I turned around and rode back to the woman and asked, “Are you OK?” She said she was having chest pains and her arm was hurting. Knowing these were the signs of a heart attack I offered to call 911. She said that was not necessary as she had bouts with angina and was familiar with the pain. I offered again to call 911 and again she said she was just uncomfortable and it would pass. I decided to stay with her for a few minutes to make sure something more serious did not develop. We talked some more and during our conversation found out she was a tourist from Florida. She left her family at the hotel to take a morning walk when the pain started.
As I got ready to leave, I asked if I could accompany her back to her hotel or at least give her my cell phone in case she needed to call for assistance. She said thank you and told me that was not necessary. I asked if I could pray for her. I prayed and then said goodbye and rode home.
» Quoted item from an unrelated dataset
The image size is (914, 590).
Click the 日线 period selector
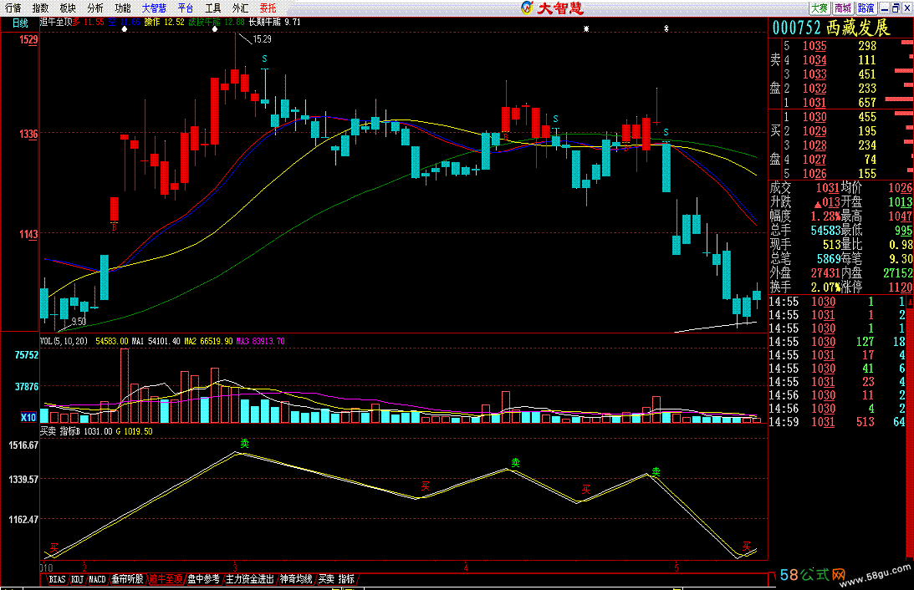point(20,23)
As I pedaled away from that dear lady, I was overcome with emotion. Here was a person in a life-crisis all alone leaning up against a building in a strange town with no one near who knew her or cared for her. To be alone in a time of need is a fearful experience.
While riding home and processing the encounter and my subsequent emotion, the Lord reminded me this is one of our most important ministries as followers of Jesus. Individuals and entire segments of our culture are leaning up against lonely walls in deep distress. We need to notice their pain and suffering and offer the love of God. God’s love can be expressed by simply asking, “Are you OK?” The question tells people we see them. In the moment we notice someone, they are no longer alone.
I was able to experience the beauty of the encounter on Sunday morning by allowing the Spirit to direct me home on a path I don’t normally take. I sometimes think our routines of life get in our way more than we realize. On a predictable and familiar path, we can miss what is waiting for us one street over from our normal pattern.
As I rode away in the cool morning air, I said, “Thank you, Lord, for letting me be part of what just happened.” I felt the beauty and clarity that comes from being bathed in the presence of God. When I got home, I said to Jan, “I just went to church.”